The claim that our forefathers built America "on the backs of slaves" rests on the idiotic idea that involuntary servitude proved vastly more productive than free labor. In fact, the states dominated by the slave economy counted as the poorest, least developed in the union — providing the North with crushing economic superiority that brought victory in the War Between the States.

Of more than 20 million Africans taken from their homes in chains, at most 3% ever made their way to the territory of the United States (or the British colonies preceding our nation). Americans played no part in establishing the once-universal institution of slavery but played a leading, outsize role in bringing about its abolition.
1. 80% of the work force remaining free laborers only works if you assume the entire American Population to be laborers. I'm sure managing a plantation was a lot of work; but not sure you can equate the two.

2. The claim that America was built on the backs of slaves does not rest on the theory that slaves are more efficient than free workers.

3. The southern states were underdeveloped technologically, but the northern states mills and factories were fed by raw materials extracted, in large part, by slaves picking cotton. The American Economy grew, as a whole, because of cheap materials, and slavery played a big part in keeping those materials cheap, before technological innovation made them less profitable.

4. The American South fought to preserve slavery while the North fought to preserve the Union. The only reason the Union played an outsize role in ending slavery is that we had played an outsize roll in preserving and expanding slavery; we had the most slaves. Once we got rid of slavery (during a bloody war in which Virginians, Georgians, Alabamans, Mississpians and others fought for the right to own human beings), well, our share of slavery had grown so large, and other civilized nations had abandoned the practice, that it was a significant drop in world slavery.

Anyway, just one of those things that gets under my skin. Michael Medved is a Conservative Pundit so his history is meant to prove his ideological points, not to actually determine what actually happened.

Monday, November 24, 2008

Words of Wisdom

Steve Chapman's latest article considers the current Republican plan of attacking Obama as a socialist at every opportunity.
In the radioactive atmosphere of modern partisan politics, no one puts much value on verbal precision. So it's safe to say that over the next four years, the 44th president will come to think his name is Socialist Obama, as critics on the right abandon analysis in favor of invective.

That is a mistake -- as McCain's losing campaign confirms. Accusing Obama of socialism is unwise for three reasons: 1) It's not true, and 2) it makes the accuser sound like an idiot, and 3) it distracts from Obama's true inclinations, which are worrisome enough.
I tend to agree; but I'm not sure it actually makes them sound like idiots. Bill Clinton was a mainstream center left politician who conservatives painted as the second coming of Che Guevara. Conservatives didn't pay much of a price for those distortions, and I doubt they will here either.

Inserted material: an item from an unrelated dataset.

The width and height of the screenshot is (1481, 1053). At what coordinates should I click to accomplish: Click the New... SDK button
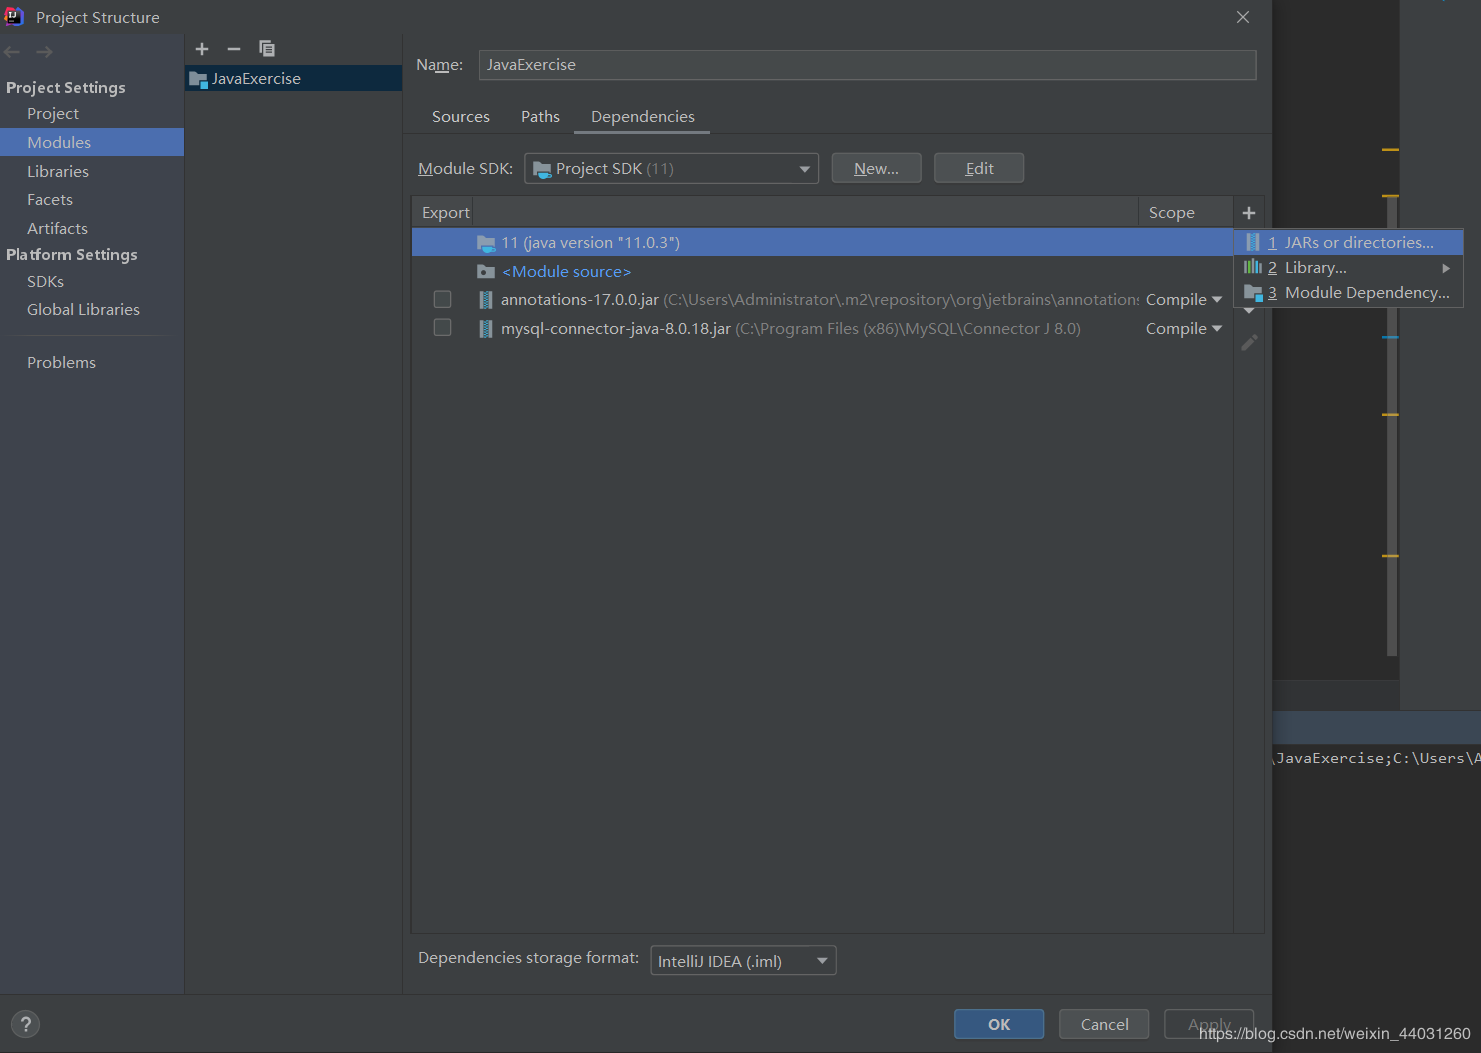[x=876, y=169]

The worrying true inclinations, incidentally, are Obamas theory that Government can be used to fix some problems.

Friday, November 21, 2008


David Brooks is upset that our next president is going to be staffed by smart guys.
Even more than past administrations, this will be a valedictocracy — rule by those who graduate first in their high school classes. If a foreign enemy attacks the United States during the Harvard-Yale game any time over the next four years, we’re screwed.

Already the culture of the Obama administration is coming into focus. Its members are twice as smart as the poor reporters who have to cover them, three times if you include the columnists.
Well we just got through 8 years of Dumb-guy you want to have a beer with rule; maybe this will be slightly more stable and less of a hassle than that.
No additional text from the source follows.